- **Documento de origem**

□ □ □ □

Adeus a Fernando Sabino

 

Nesta segunda feira, 11 de outubro,eu estava abrindo caixas com papéis, ainda da recente mudança para meu novo domicílio,  quando achei um velho álbum, com fotografias de minha época de jornalista.

Mostrei-as a minha amiga, a poetisa Marina Silva Santos, e duas delas trouxeram lembranças curiosas: Fernando Sabino, Rubens Braga e Vinicius de Moraes estava em Juiz de Fora, onde haveria uma noite de autógrafos. Cada qual mais fascinante à sua maneira: Rubens, filosofando o cotidiano, Vinicius, sempre cheio de poesia, sedutor, Sabino de bom humor, dotado de ironia fina,  sutil. Havia uma conversa sobre pressões dos donos do poder de então, os militares. Sabino, dono da Editora Sabiá, tentaria, a treze de dezembro, realizar um evento importante, onde vários livros “non gratos” seriam lançados: de Chico Buarque, RODA VIVA, de D.Helder Câmara, parente de minha avó Teóphila, o m REVOLUÇÃO DENTRO DA PAZ, como também o CRISTO DO POVO, de Márcio Moreira Alves e ainda o pecado mortal, naqueles Anos de Chumbo:” NOSSA LUTA EM SIERRA MAESTRA “de CHE(Guevara). O acontecimento seria, não aconteceu: na mesma data, o terrível “Ato Institucional”, dragão legitimador da conhecida Ditadura Militar Brasileira, é assinado...

Seu Théo, como chamávamos ao diretor da Gazeta Comercial, onde eu assinava a coluna diária “Clevane Comenta”, e a página “Gente, Letras e Artes”. Não estava querendo liberar o fotógrafo. O jornal sofria ameaças, veladas ou não... Eu não desistia de fotografar meus ídolos. Perto da hora da chegada do trio de ouro,  eu liguei para a redação e avisei:

-Seu Théo, o Vinicius chegou.

Ele era “meio” surdo e gritou:

-Quem, o Ministro?

Agarrei-me à oportunidade:

-Sim,chegou...

□ □ □ □

- **Listagem**

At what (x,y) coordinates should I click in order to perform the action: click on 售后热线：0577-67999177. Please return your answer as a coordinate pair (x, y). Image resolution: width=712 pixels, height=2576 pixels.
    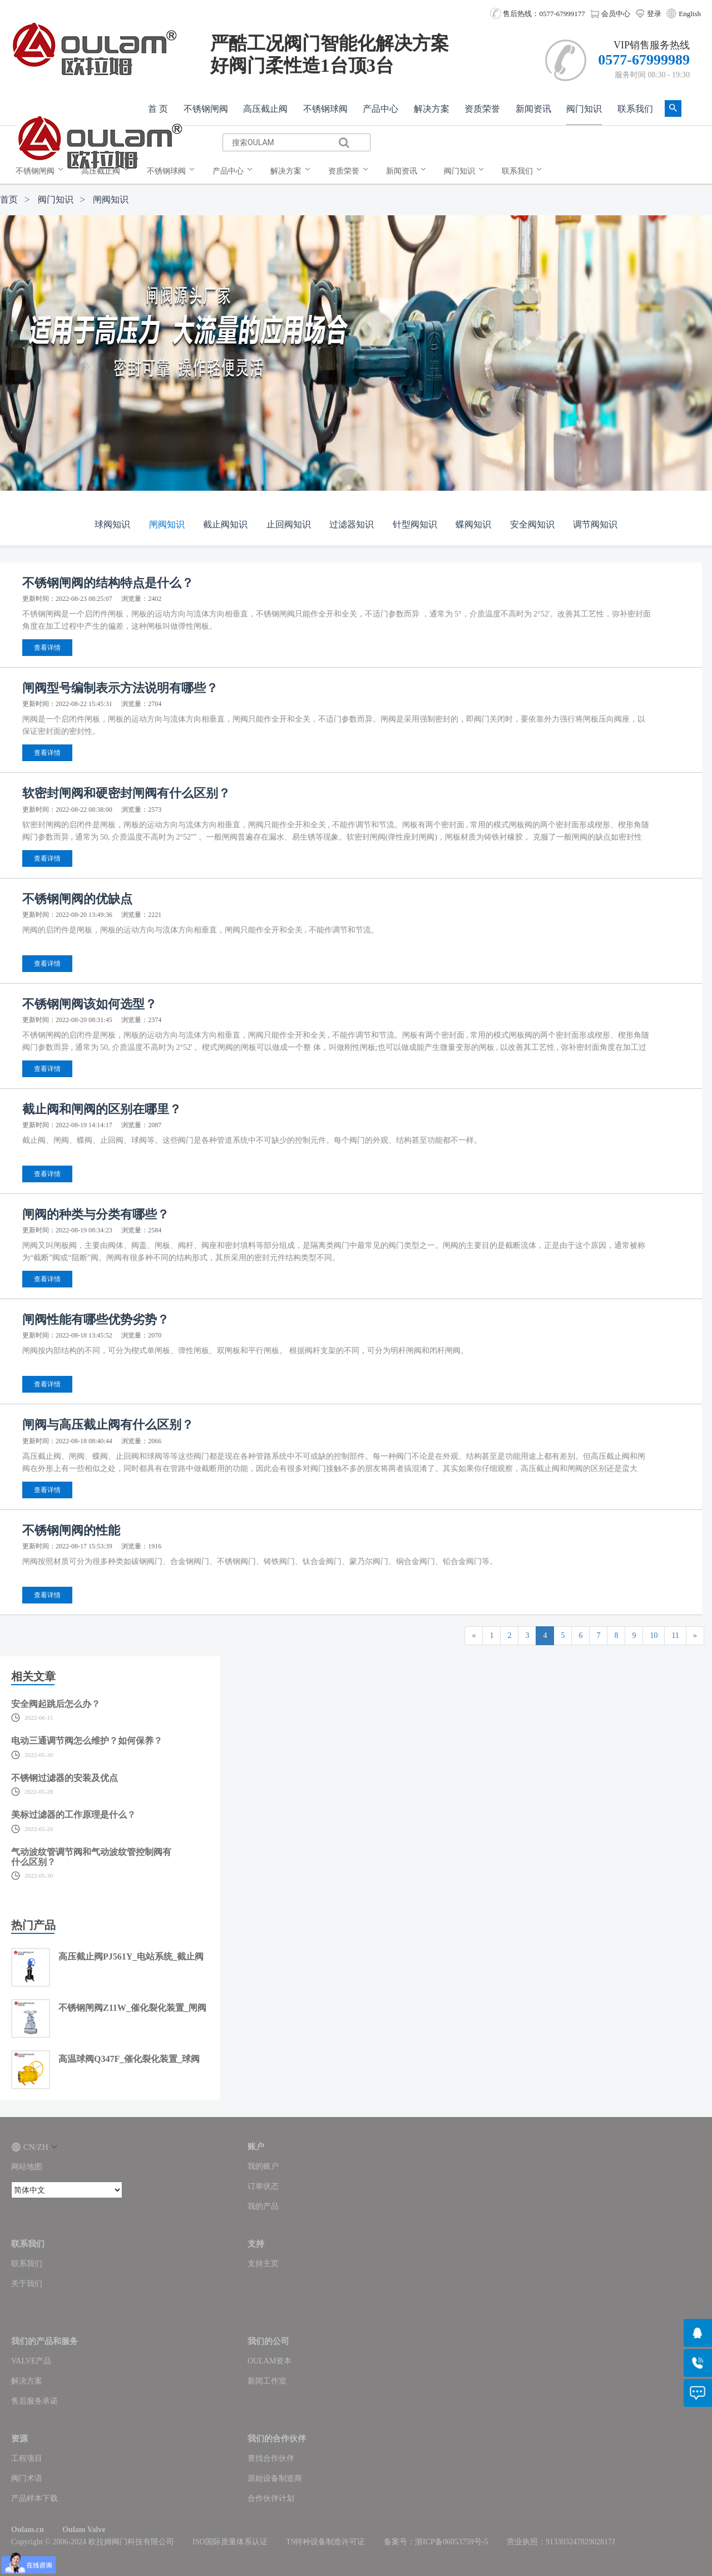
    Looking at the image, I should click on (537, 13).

□ □ □ □

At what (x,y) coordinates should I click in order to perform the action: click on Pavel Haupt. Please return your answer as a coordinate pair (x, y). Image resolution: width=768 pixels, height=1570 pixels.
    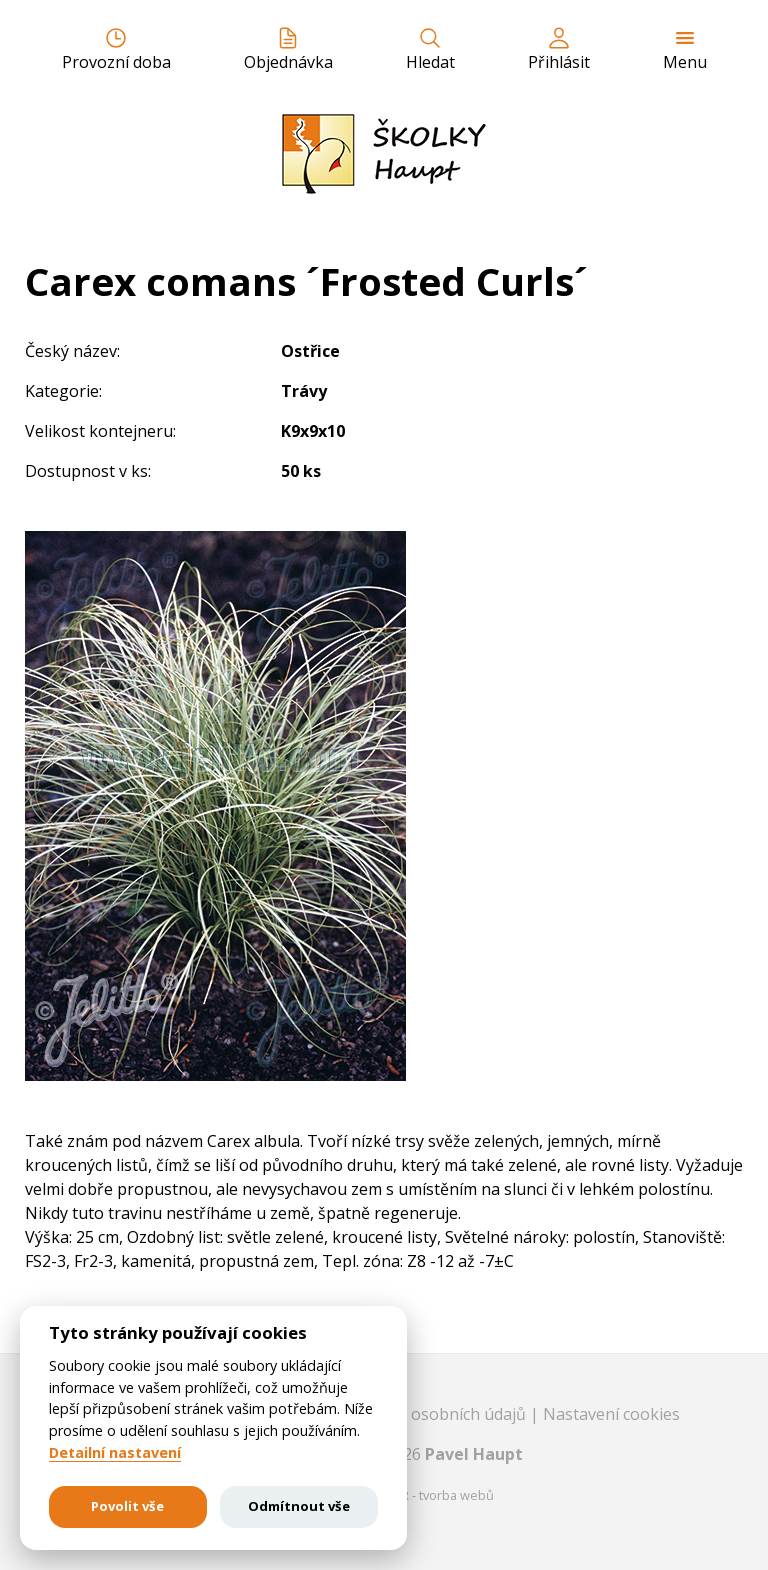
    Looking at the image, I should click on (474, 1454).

□ □ □ □

- **Tarefas a realizar**
**a)** Altere o trecho do documento sobre Fernando Sabino que começa em "Seu Théo, como" e vai até "-Quem, o Ministro?", substituindo "fotógrafo" por "repórter".
**b)** Por favor, dê continuidade ao documento sobre Fernando Sabino a partir do ponto em que ele termina.
Os registros são um material independente.

- **Os resultados**
**a)**
Seu Théo, como chamávamos ao diretor da Gazeta Comercial, onde eu assinava a coluna diária “Clevane Comenta”, e a página “Gente, Letras e Artes”. Não estava querendo liberar o repórter. O jornal sofria ameaças, veladas ou não... Eu não desistia de fotografar meus ídolos. Perto da hora da chegada do trio de ouro,  eu liguei para a redação e avisei:

-Seu Théo, o Vinicius chegou.

Ele era “meio” surdo e gritou:

-Quem, o Ministro?

**b)**
Ele enviou nosso fotógrafo e tenho o resultado: em preto e branco, duas fotos ótimas: numa, estou ao lado da dona e das funcionárias da Livraria Brasita. Esta, fora camuflada: os livros, cobertos com papel de fantasia, imitando tijolinhos...A outra, com os três, sentados, dando seus autógrafos, dentro da cidade de onde partira “o golpe”... O ano, 1968. Quatro depois do Golpe Militar. A literatura sob mordaças e algemas, mas os três cronistas, ali estavam. Foi a glória. Adorei entrevistá-los. Até hoje, seu sorriso largo e meio infantil-não à toa, nasce no Dia da Criança e morre à sua véspera: deve ter visto a Senhora Morte rondando e, cansado de lutar contra o Câncer, abre-lhe os braços e pensa;

-Amanhã eu ia fazer oitenta e um anos, mas você já está aí, então, pode me levar...

Talvez até tenha sorrido para recitar-lhe Bandeira: "Entra, amiga, a casa é sua"...

Ou talvez a “Senhora Aparecida”, compadecida, às vésperas de sua festa, tenha vindo libertá-lo do sofrimento.Estóico, pediu para não ser internado:queria morrer em casa, o que ocorreu...

Sabino, autor consagrado de “O Encontro Marcado”, ficou muito conhecido por filmes que ampliaram suas crônicas divertidas, mas verossímeis: O Homem Nu, por exemplo, foi protagonizado nada menos que por dois excelentes atores: Paulo José, depois por Cláudio Marzo...

Ocupou cargos interessantes, serviu à imprensa, às Letras. Ou elas o serviram. Ou em simbiose, tornaram perfeito o enlace do escritor com o compromisso da PALAVRA.

Eu, que fazia crítica literária na Gazeta Comercial adorava quando o Correio me trazia os livros da sabiá, em capa branca plastificada, chegavam-me as crônicas de Sabino, que descreviam tão bem as percepções, sensações e vivências cotidianas da nossa gente brasileira...

Quando nasci, Fernando mandava, da cidade de Nova York, seus textos para “O Jornal “ e para o “Diário Carioca”. Aprendi a ler cedo e em muitos cadernos de mamãe, achava, coladas com goma feita em casa, essas saborosas crônicas.

Vai-se essa pessoa que nerudamente, confessava que muito viveu. Aliás, conheceu pessoalmente o poeta chileno. Mas sem perder o espírito iantino, de grande menino grande. Pediu que sobre sua lápide, escrevessem que morreu menino. Homem multifacetado,também escrevia em revistas como Manchete e a feminina “Claudia”, foi diretor de cinema, pai da cantora Verônica Sabino, campeão de natação quando jovem, na adolescência foi escoteiro e, como Drummond, em sua geração, andou perigosamente pelos arcos do viaduto de Santa Teresa, em sua cidade natal, a capital mineira. Na relembrança das espirais do tempo, em qualquer ordem...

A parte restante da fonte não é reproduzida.